Si lo piensan, resulta lógico. No sólo por las carencias juveniles de la extrema derecha. A los actuales líderes de centroderecha, no sólo les es más fácil pactar con el centroizquierda. Al hacerlo, siguen una práctica de décadas. Los motiva la inercia y el Principio de Peter: durante muchos años, sus partidos no han necesitado líderes sino gestores. Lógico que prefieran gestionar la decadencia del modelo que arriesgarse a cambiarlo. En el mejor de los casos, gestionar es lo que saben hacer. También es lo más cómodo. Hasta parece sensato, porque a corto plazo logran una apariencia de estabilidad. En el caso peor, sólo aspiran a cabildear. Muchos de ellos, aunque aficionados a mandar, son alérgicos al liderazgo, que juzgan una osadía temeraria.
Por lo demás, el corto plazo es su hábitat natural. Se ajusta a su horizonte personal, lo mismo que al de aquellos votantes que sólo aspiran a prolongar la agonía de la socialdemocracia el tiempo suficiente para no tener que sobrevivirla. Pero el horizonte de sus partidos debería ser más largo, y éstos no debieran permitirles que, al prorrogar un sistema en crisis, se arriesguen a perder el protagonismo. Pactar con la extrema derecha hoy entrañaría riesgos, y ni siquiera está claro con qué partes de la extrema derecha les sería viable hacerlo; pero hoy aún podrían liderar el proceso. En cambio, el consenso alcanzado con el centro será especialmente nocivo si, como parece probable, posterga cambios que parecen contar con un apoyo mayoritario de la ciudadanía, desde el medio ambiente a la inmigración. Si es así, aún es probable que la derecha acabe pactando con la extrema derecha, sólo que lo hará dentro de unos años; y ya no como protagonista, sino como comparsa.

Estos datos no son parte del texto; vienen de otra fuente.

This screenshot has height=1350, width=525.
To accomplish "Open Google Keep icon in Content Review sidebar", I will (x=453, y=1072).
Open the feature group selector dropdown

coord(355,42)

Si de verdad queremos sobrevivir, Europa —todo Occidente, si me apura— debe aspirar a un nuevo modelo y a un nuevo pacto social. Para ello, es crucial identificar qué partes del viejo consenso socialdemócrata merecen, más que conservarse, restaurarse: quizá un reequilibrio de la eficiencia y la equidad del sistema económico. No es tolerable que la igualdad de oportunidades sea sólo una excusa para el lucro de algunos rentistas y aprovechados. También urge eliminar las partes más nocivas de ese consenso. Es el caso, al menos, de las irracionalidades imperantes en el terreno ambiental, educativo e identitario. Junto con las excrecencias inútiles que esos dislates han generado en las administraciones públicas. Empezando por esa gran parte de la enseñanza que se ha convertido en una máquina de adoctrinamiento.
Pero no parece que los gestores de la derecha europea estén aún por la labor. En vez de transformar un régimen agotado, se conforman con disfrutar del poder —o de la oposición— unos pocos años. En el mejor de los casos, se conforman con gestionar la decadencia, en vez de liderar la esperanza.